In the copy, include exactly the lines from the one with "This screenshot has height=769, width=1568." through the end of the data and no others, both ends kept, with every picture left out.

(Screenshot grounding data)
--- START ---

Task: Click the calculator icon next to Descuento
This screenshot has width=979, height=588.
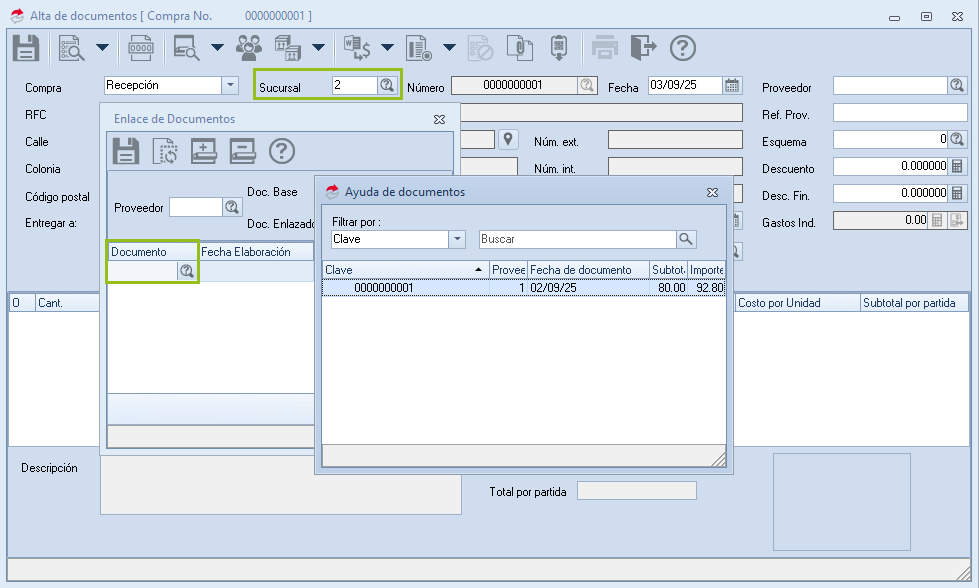Action: (957, 166)
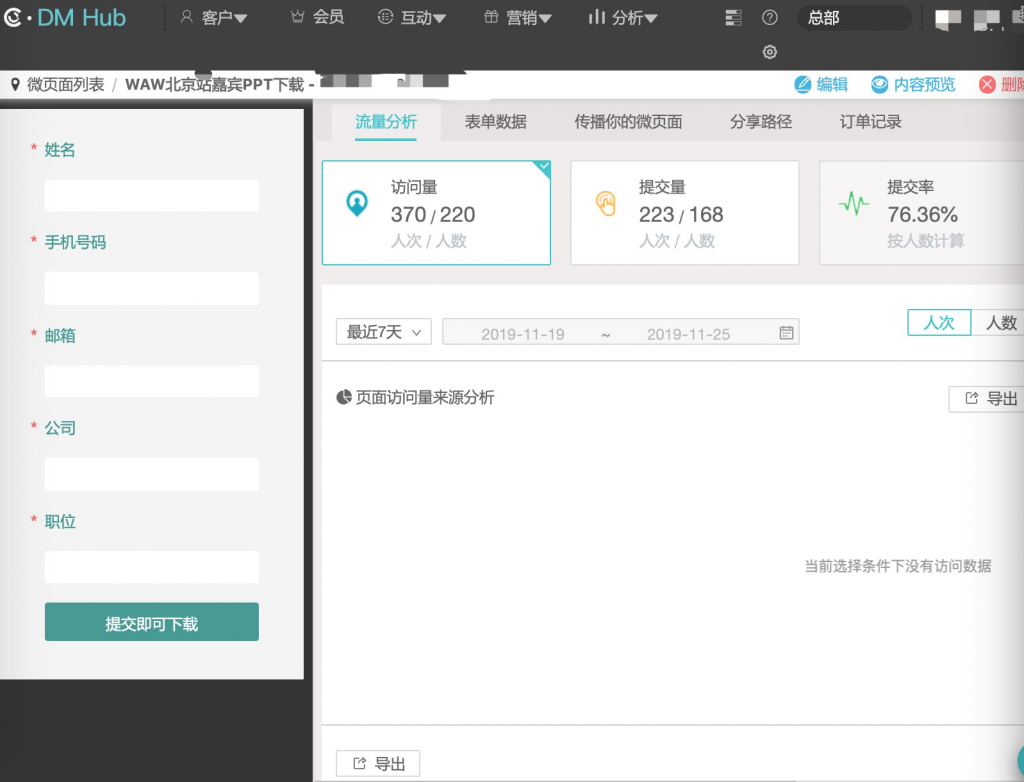The width and height of the screenshot is (1024, 782).
Task: Switch chart view to 人数
Action: (x=1000, y=322)

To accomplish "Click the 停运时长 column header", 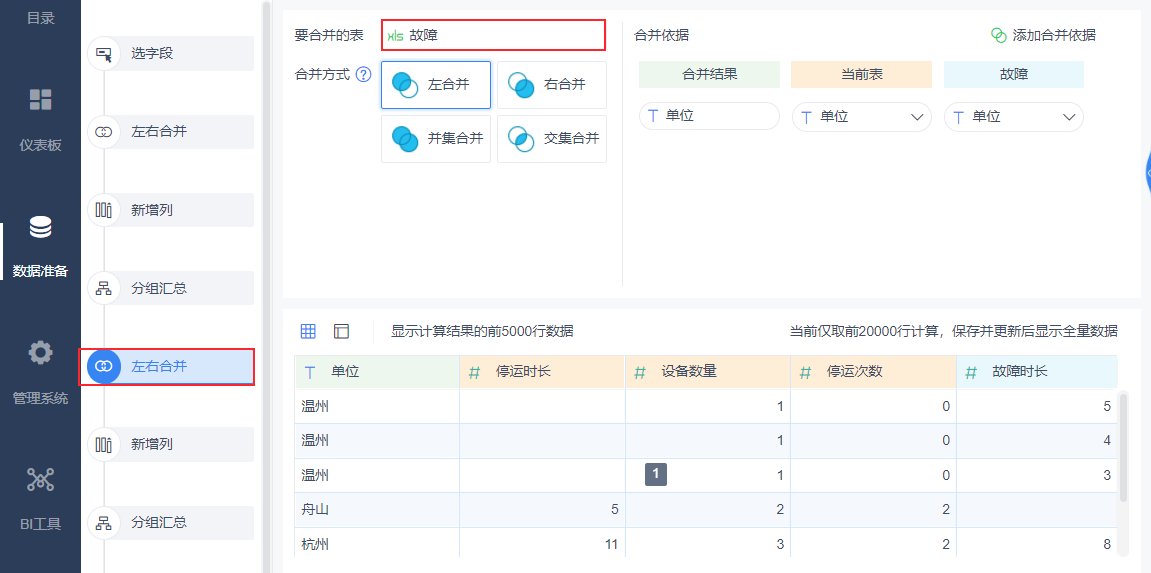I will click(542, 372).
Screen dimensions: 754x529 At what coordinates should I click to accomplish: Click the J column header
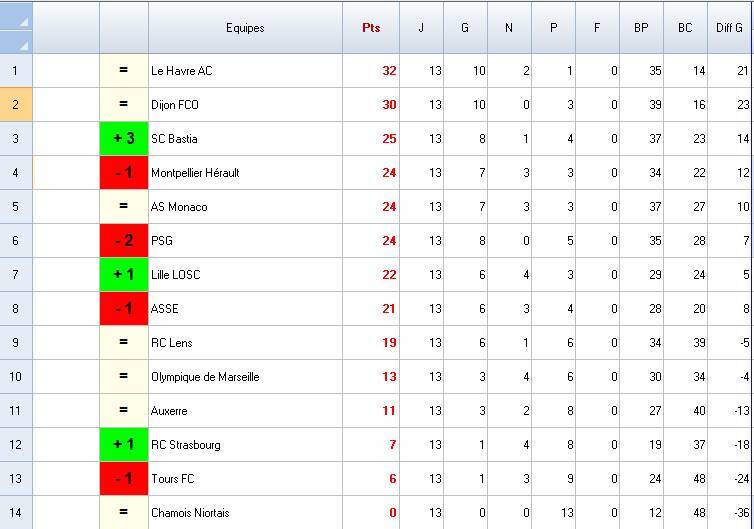421,28
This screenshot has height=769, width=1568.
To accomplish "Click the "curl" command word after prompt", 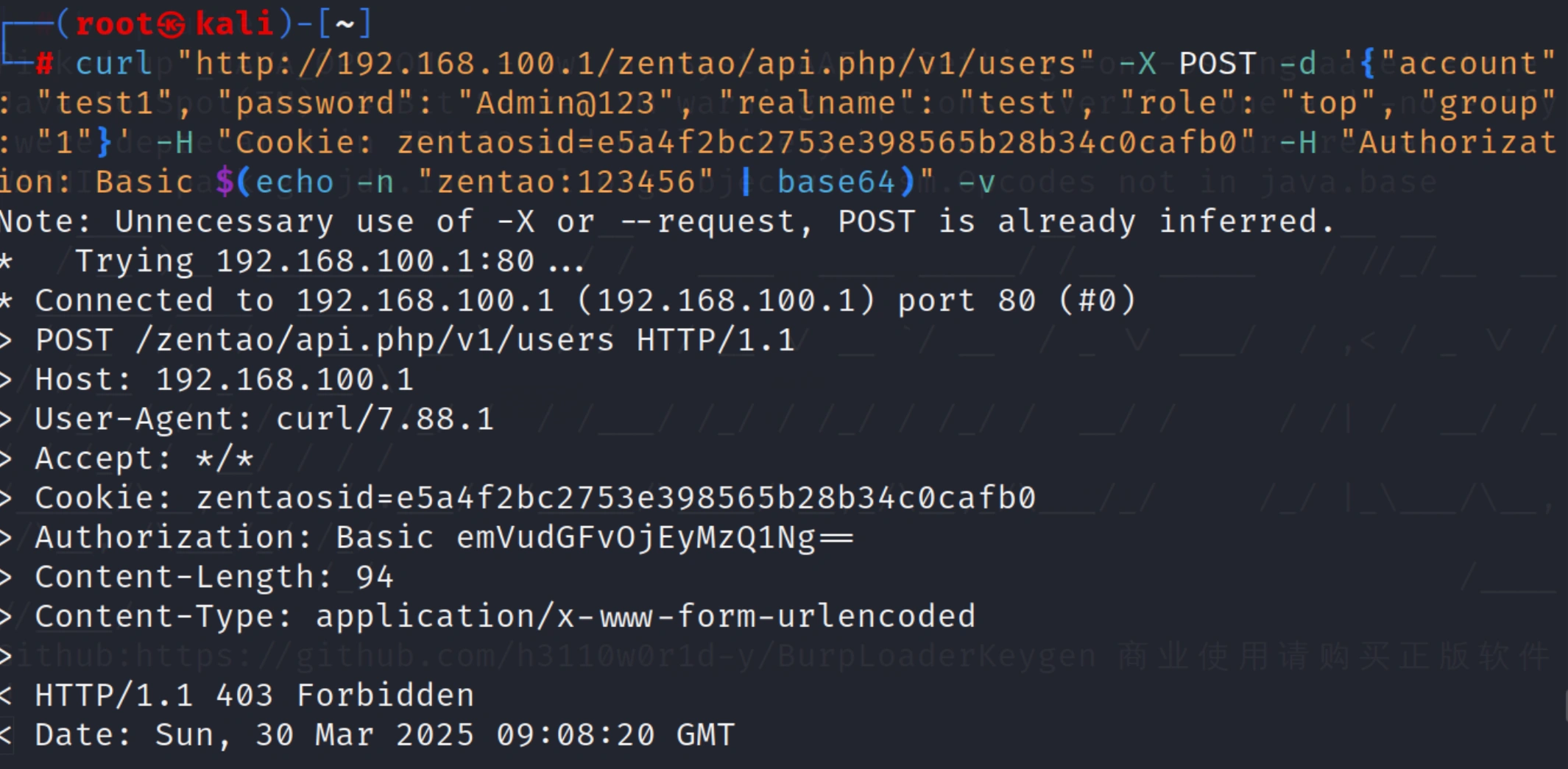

--- END ---

Solution
This screenshot has height=769, width=1568.
To accomplish "Click the "curl" command word after prompt", 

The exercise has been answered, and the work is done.